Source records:
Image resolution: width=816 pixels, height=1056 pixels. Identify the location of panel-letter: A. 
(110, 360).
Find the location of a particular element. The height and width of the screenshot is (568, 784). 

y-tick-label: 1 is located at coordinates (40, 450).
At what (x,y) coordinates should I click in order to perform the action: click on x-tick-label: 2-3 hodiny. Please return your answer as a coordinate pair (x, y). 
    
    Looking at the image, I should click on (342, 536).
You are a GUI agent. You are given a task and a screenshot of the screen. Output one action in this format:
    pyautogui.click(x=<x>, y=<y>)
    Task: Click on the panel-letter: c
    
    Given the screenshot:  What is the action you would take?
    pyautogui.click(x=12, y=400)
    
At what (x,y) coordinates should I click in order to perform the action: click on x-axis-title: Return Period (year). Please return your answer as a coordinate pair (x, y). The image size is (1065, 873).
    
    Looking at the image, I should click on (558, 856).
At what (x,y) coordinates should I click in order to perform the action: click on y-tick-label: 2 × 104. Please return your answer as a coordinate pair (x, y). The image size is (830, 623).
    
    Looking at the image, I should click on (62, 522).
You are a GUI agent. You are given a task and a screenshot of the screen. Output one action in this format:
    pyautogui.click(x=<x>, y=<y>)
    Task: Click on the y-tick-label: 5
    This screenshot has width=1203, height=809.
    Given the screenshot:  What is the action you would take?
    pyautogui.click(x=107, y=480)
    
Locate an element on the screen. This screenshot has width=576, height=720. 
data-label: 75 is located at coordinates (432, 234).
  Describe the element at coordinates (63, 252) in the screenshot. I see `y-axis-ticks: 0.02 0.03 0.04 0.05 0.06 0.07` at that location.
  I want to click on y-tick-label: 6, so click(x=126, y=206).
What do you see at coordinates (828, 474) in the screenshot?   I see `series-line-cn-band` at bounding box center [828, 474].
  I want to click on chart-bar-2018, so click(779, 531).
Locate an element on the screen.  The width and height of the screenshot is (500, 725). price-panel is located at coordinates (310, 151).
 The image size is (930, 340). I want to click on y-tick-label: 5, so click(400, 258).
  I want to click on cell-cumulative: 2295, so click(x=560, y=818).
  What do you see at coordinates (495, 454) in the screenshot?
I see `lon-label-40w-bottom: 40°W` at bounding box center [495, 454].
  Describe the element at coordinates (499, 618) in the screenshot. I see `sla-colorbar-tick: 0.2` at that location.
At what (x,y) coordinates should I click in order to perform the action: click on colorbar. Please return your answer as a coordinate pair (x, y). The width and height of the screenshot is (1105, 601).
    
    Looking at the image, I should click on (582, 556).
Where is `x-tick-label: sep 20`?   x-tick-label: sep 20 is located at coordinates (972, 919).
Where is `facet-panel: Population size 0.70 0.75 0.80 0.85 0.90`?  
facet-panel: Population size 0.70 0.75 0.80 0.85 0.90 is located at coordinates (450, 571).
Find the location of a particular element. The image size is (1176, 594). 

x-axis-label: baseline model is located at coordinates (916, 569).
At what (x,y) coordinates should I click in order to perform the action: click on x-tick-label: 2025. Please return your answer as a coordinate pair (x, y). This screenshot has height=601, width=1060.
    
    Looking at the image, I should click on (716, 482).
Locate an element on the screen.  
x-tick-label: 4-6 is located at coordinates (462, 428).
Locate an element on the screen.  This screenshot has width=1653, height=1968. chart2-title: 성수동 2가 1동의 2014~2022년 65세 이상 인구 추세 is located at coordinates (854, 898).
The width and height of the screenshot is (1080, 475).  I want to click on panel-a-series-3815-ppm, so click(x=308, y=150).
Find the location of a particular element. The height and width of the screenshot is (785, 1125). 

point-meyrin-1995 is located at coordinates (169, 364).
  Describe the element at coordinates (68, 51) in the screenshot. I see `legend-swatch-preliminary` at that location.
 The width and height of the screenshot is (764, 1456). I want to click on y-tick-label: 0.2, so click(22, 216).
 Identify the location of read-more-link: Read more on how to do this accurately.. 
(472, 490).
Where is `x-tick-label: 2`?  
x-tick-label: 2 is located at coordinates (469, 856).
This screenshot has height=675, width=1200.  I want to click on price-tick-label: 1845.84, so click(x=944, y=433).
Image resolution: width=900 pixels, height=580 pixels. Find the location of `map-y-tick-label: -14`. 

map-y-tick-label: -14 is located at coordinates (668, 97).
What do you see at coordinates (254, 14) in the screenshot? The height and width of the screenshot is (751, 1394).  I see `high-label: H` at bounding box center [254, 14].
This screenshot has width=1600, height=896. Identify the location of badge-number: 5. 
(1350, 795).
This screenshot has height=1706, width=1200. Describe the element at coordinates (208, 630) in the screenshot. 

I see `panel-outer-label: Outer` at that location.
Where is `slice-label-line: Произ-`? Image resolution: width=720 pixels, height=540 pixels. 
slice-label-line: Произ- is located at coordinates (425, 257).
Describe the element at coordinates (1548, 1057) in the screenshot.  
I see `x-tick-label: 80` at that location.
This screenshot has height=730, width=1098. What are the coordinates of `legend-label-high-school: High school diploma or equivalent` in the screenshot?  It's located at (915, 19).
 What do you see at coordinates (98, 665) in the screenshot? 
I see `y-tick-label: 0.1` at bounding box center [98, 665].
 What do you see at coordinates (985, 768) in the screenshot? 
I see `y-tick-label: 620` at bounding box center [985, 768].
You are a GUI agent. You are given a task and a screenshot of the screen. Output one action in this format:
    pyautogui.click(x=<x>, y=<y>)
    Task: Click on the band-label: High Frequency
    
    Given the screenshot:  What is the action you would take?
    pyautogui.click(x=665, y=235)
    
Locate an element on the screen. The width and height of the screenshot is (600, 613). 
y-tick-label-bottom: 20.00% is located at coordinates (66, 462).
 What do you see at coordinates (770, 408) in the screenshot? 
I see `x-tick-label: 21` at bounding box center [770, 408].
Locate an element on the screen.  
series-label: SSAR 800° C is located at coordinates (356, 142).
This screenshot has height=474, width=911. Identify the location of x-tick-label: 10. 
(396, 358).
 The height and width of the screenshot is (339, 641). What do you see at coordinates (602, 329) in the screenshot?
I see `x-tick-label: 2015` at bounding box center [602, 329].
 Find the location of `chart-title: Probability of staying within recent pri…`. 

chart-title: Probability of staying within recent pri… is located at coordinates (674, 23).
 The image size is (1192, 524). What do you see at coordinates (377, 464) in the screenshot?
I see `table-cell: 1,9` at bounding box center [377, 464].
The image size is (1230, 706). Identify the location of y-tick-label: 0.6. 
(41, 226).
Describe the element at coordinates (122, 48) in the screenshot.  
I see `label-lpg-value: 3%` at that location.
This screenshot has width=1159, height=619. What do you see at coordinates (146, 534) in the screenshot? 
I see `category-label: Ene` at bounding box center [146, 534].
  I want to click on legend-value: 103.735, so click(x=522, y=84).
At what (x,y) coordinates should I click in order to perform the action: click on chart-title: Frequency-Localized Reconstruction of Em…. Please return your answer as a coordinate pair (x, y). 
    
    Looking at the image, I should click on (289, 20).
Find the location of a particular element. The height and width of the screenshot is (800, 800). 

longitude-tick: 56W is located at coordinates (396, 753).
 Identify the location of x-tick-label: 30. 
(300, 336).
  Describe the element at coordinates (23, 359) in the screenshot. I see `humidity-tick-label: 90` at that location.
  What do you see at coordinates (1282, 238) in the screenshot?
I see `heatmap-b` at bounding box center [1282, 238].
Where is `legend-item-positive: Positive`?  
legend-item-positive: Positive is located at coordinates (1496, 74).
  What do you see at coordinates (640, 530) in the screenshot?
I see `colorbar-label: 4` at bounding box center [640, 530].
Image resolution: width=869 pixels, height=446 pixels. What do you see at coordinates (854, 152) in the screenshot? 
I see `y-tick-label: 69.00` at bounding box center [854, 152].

Exercise goal: Pick out every line above that contains the string "facet" and copy each one.

Result for this exercise:
Where is `facet-panel: Population size 0.70 0.75 0.80 0.85 0.90`?  
facet-panel: Population size 0.70 0.75 0.80 0.85 0.90 is located at coordinates (450, 571).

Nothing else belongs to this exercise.